А Швейцеру действительно не нужна была новая шляпа. Он действительно ездил третьим классом по железной дороге «только оттого, что не было четвертого». Он с присущей ему вспыльчивостью выбранил повара, когда тот подал к столу вино, потому что многие люди посылали в Ламбарене свои трудовые деньги, и тратить их надо было только на самое необходимое. Он никогда не был аскетом, но не видел проку ни в моде, ни в погоне за удобствами, все больше заполнявшей в послевоенные годы жизнь американца и европейца, ни в «искуплении мира вещами».
Война давно кончилась, а доктор Швейцер никак не мог выбраться в Европу. То голод грозил костлявой кистью схватить за горло его изможденных пациентов. То больница переживала нехватку персонала. То затевалось новое строительство.
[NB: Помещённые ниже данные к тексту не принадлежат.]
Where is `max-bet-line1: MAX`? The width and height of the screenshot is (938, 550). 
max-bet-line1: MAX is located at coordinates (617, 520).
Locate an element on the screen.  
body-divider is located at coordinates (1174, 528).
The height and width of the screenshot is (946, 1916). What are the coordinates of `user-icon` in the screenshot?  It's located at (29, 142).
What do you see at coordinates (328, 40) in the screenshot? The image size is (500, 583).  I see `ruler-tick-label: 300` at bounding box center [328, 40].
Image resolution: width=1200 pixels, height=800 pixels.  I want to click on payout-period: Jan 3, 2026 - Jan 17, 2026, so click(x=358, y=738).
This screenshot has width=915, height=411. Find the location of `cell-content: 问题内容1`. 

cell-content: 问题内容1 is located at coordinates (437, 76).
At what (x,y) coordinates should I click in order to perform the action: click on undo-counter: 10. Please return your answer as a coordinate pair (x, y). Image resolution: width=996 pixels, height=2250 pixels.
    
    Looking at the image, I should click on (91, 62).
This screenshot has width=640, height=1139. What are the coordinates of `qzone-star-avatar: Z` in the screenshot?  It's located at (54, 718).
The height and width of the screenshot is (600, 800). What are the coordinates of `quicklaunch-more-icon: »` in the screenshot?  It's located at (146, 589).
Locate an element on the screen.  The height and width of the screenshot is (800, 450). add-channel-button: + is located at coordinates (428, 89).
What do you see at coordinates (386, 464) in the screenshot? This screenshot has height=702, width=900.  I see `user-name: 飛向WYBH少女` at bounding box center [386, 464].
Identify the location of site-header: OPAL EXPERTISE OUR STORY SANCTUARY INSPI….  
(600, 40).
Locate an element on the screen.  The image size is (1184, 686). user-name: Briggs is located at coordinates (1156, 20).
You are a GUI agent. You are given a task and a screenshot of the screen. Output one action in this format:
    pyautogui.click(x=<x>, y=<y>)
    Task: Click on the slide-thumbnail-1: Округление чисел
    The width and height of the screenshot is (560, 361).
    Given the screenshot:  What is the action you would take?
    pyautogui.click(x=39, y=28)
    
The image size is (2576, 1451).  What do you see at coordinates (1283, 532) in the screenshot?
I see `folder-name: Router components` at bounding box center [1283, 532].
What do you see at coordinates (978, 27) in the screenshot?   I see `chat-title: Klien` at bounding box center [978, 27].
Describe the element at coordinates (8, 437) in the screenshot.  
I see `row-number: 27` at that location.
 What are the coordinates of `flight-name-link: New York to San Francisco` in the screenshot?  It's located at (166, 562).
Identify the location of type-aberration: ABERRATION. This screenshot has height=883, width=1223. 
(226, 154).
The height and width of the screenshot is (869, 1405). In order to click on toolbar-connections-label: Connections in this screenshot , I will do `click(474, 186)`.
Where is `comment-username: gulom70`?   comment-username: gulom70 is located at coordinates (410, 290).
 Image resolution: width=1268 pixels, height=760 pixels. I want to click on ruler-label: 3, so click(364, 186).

Европа оживала после военного кошмара, и Эльзас все чаще начинал вспоминать едва ли не самого знаменитого и удивительного из своих сыновей. Швейцер собирался в Европу. Шел уже десятый год без отпуска. У доктора Швейцера было теперь четверо внуков, а он не видел еще ни одного. Да и дом его в Гюнсбахе, уцелевший во время войны, тоже манил к себе безмятежными днями труда. В день своего семидесятитрехлетия Швейцер вдруг услышал Гюнсбах: базельская радиостанция организовала ко дню рождения Швейцера передачу из Гюнсбаха. Первым говорил мэр, голос которого снова звучал бодрой верой в прогресс:
— «Привет тебе, дорогой Альберт. Я мэр Гюнсбаха. Мог ли я подумать, что когда-нибудь стану поздравлять тебя с днем рождения и посылать свои пожелания по радио за тысячи миль за океан! Но вот это случилось. В таких делах мы быстро двигаемся вперед.
...Жители Гюнсбаха и Гиршбаха вспоминают тебя сегодня и желают тебе всего наилучшего... Но должен тебе признаться кое в чем. Они немножко сердятся на тебя, потому что ты так долго не приезжал домой.